SELECTION:

Parallel Computing
Threads and Processes
Dijkstra, Hoare, and the Birth of Synchronization Theory
1965: Edsger Dijkstra formalizes the semaphore and describes the critical section problem. His paper 'Solution of a Problem in Concurrent Programming Control' is the first rigorous definition of a race condition. 1968: Dijkstra introduces Dining Philosophers - the canonical deadlock example. 1972: Flynn's taxonomy (SISD/SIMD/MIMD) provides the theoretical framework for parallel architectures. 1978: Hoare develops CSP (Communicating Sequential Processes) - an alternative approach using message passing instead of shared memory. Go channels and Erlang actors are direct descendants of this idea.
Node.js handles 100,000 requests per second in a single thread. Java Tomcat by default creates a thread per request and hits a wall at 1000 concurrent connections. Not because one language is faster. Because thread and process architecture determines where the bottleneck lives.
- **Chrome** - one process per tab and extension: a crash in one tab does not kill the browser
- **Python gunicorn** - launches worker processes (not threads) to bypass the GIL: 4 workers = 4 cores fully utilized
- **Java Tomcat** - thread pool of 200 threads: one thread per HTTP request, ~50 KB overhead each
- **Nginx** - worker processes equal to core count, each in an event loop: no context switches under load
- **Go runtime** - 1 goroutine = ~2 KB vs ~50 KB OS thread: one million goroutines genuinely work
- **LMAX Disruptor** - ring buffer + busy-wait threads: 6 million transactions/s with zero context switches
Предварительные знания
Threads
PyTorch training on 8 GPUs. Each GPU worker is a thread. All threads see the same model weights in memory. Gradients update from multiple threads simultaneously - without synchronization, weights diverge. That is the core insight: **threads** are multiple lines of execution inside one process, sharing the same address space. Speed and danger come from the same source.
| What threads share | What each thread owns |
|---|---|
| Address space (heap) | Stack ~8 MB by default |
| Open files and sockets | CPU registers (RAX, RBX, RSP, RIP) |
| Global variables | Program counter (PC) |
| Program code | Local variables |
| Allocated memory | Thread ID + signal mask |
A **thread** is the smallest unit of execution scheduled by the OS. Creating a thread costs ~10-50 KB of stack and ~1 microsecond of CPU time. That is why Java Tomcat spawns hundreds of threads under load. The problem is not creation - it is **race conditions**: when two threads read and write the same memory location without synchronization, the result is undefined.

WORK TO DO:
**a.** Decide whether each statement agrees with the passage on threads and processes, answering yes or no and quoting the deciding words of the passage: (i) Hoare developed CSP in 1978; (ii) Python gunicorn launches worker threads to bypass the GIL; (iii) a goroutine takes about 2 KB.
**b.** Extend the passage on threads and processes, picking up after its final sentence.

COLLECTED DATA:

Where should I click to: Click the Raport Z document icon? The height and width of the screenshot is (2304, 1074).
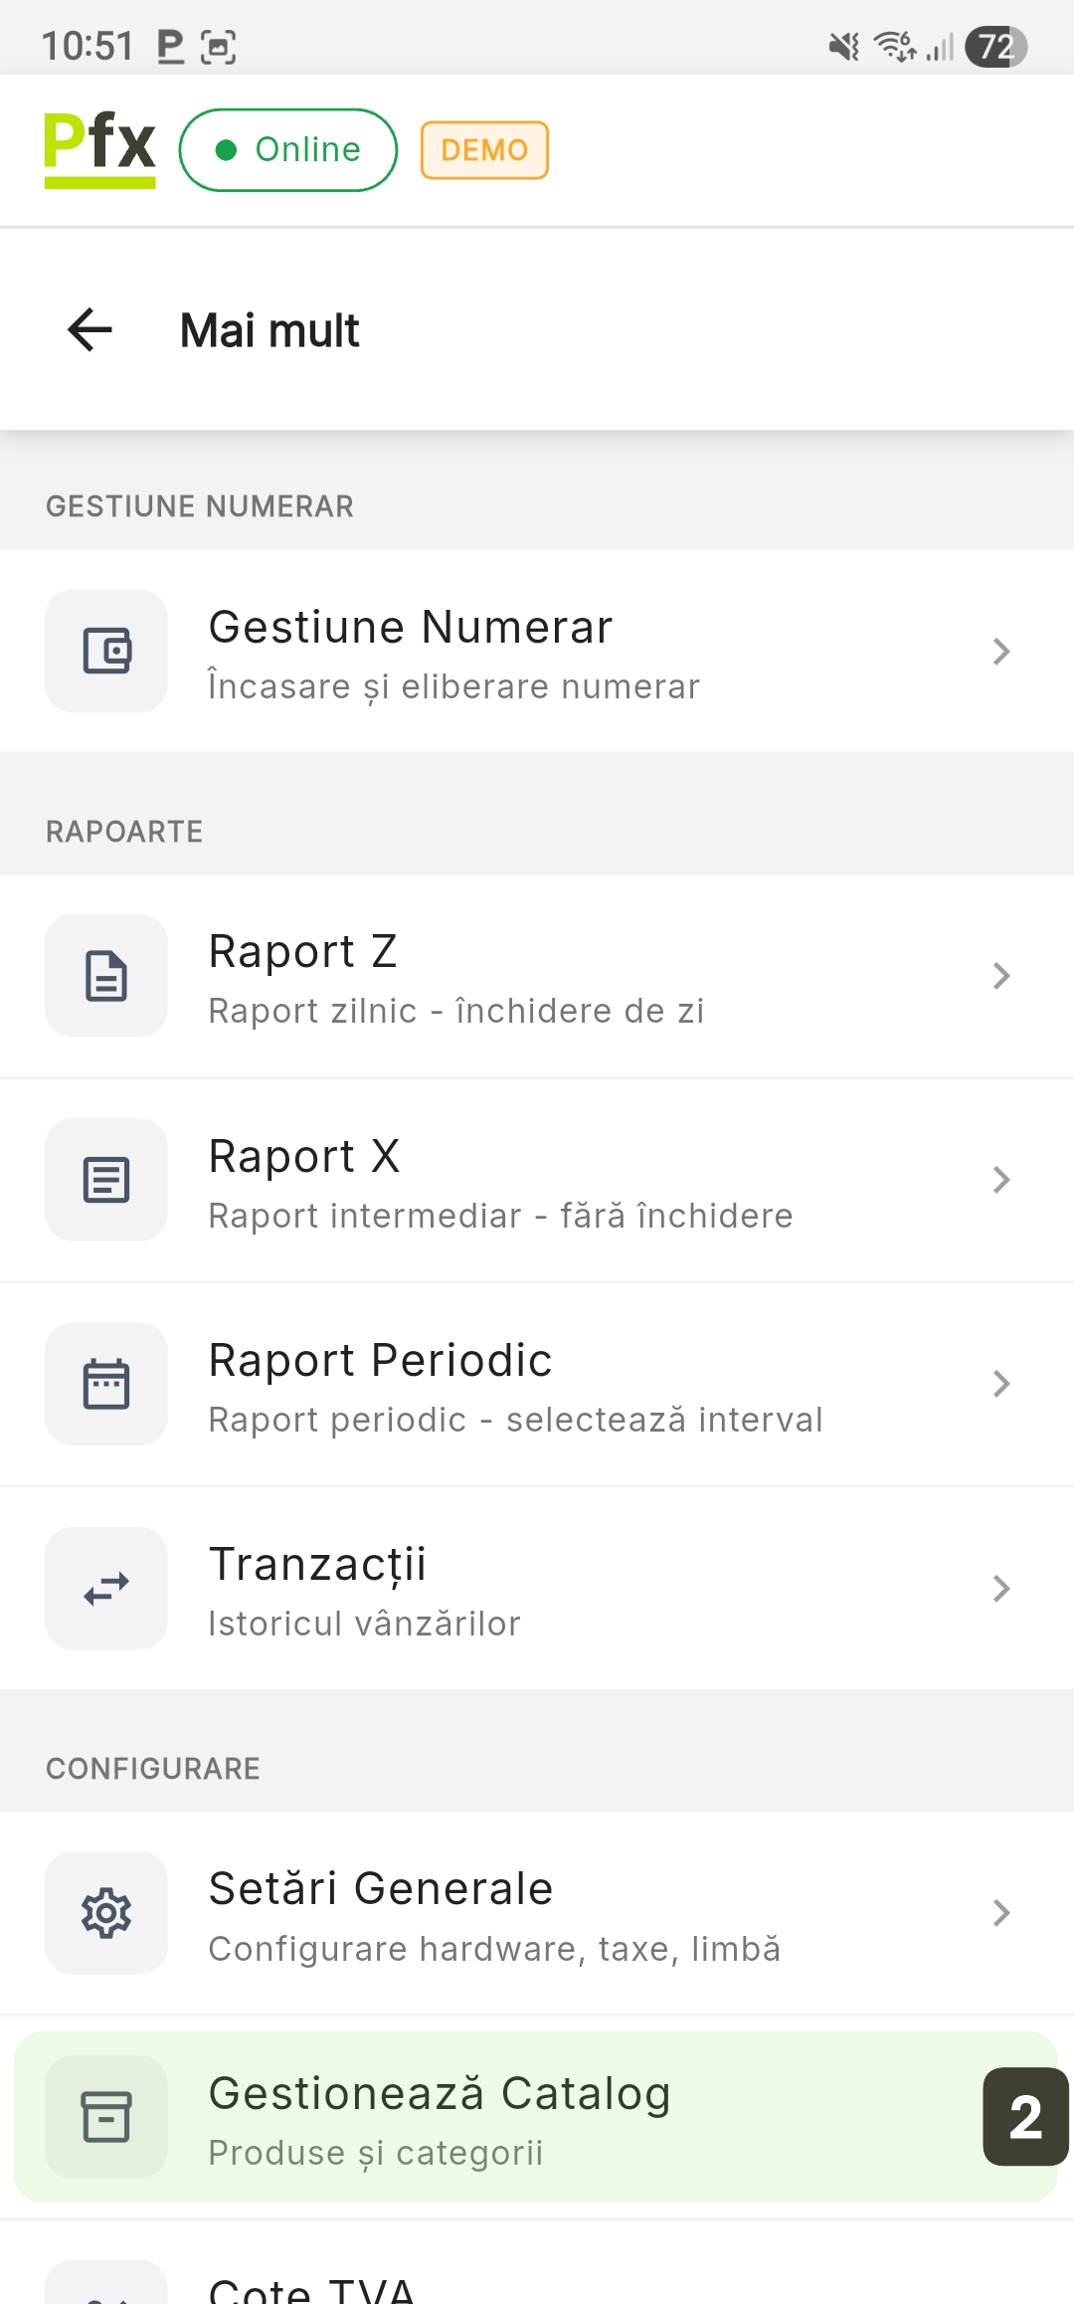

THE REPLIES:
**a.**
(i) Yes: "1978: Hoare develops CSP (Communicating Sequential Processes)".
(ii) No: "launches worker processes (not threads) to bypass the GIL".
(iii) Yes: "1 goroutine = ~2 KB vs ~50 KB OS thread".

**b.**
Thousands of threads become a bottleneck - not because of memory, but because of context switching. Linux switches threads every 4-15 ms on a timer. With 1000 threads on 8 cores - 125 threads per core, a switch every 50-100 microseconds. L1/L2 cache is perpetually cold for each incoming thread. This is exactly why Go goroutines and Rust tokio use a user-space M:N scheduler - hundreds of thousands of green threads on a small number of OS threads.
Two threads simultaneously execute shared_counter += 1. What result is possible?
Processes
Chrome keeps a separate process for each tab. A JavaScript page spinning in an infinite loop, consuming a full core - other tabs do not slow down. That is **process isolation**: each process lives in its own address space. The kernel enforces boundaries through the MMU. One process physically cannot read another's memory without explicit IPC.
| Property | Threads | Processes |
|---|---|---|
| Memory | Shared | Isolated (private) |
| Creation | ~1 µs, ~50 KB | ~1 ms, ~MB (fork copies page tables) |
| Communication | Via shared memory - nanoseconds | IPC: pipe/socket/shm - microseconds to milliseconds |
| Crash isolation | One thread crashes - whole process dies | One process crashes - others survive |
| Safety | Race conditions, shared state bugs | MMU isolation by default |
| GIL (Python) | GIL blocks CPU parallelism | Each process has its own GIL |
**IPC** (Inter-Process Communication): **pipes** - one-directional byte stream, ~50 MB/s; **shared memory** - common RAM region via mmap, memory bus speed; **sockets** - universal, works over network, ~10 µs overhead; **message queues** - POSIX mq, asynchronous. Gunicorn and uWSGI choose processes specifically to bypass Python's GIL - each worker independently saturates one core.
Python's GIL prevents threads from running Python code in parallel. How can this be worked around for CPU-bound tasks?
Context Switch and Its Hidden Cost
Linux switches a thread on a timer every 4-15 ms. Direct cost: save 168 bytes of registers, load the next 168 bytes, update the stack pointer. That is ~1-5 µs. The real cost is 10-100x higher - **cache pollution**. After the switch, L1/L2 cache is filled with the previous thread's data. The incoming thread spends the first 50-200 µs working at cache-miss latency instead of cache-hit latency.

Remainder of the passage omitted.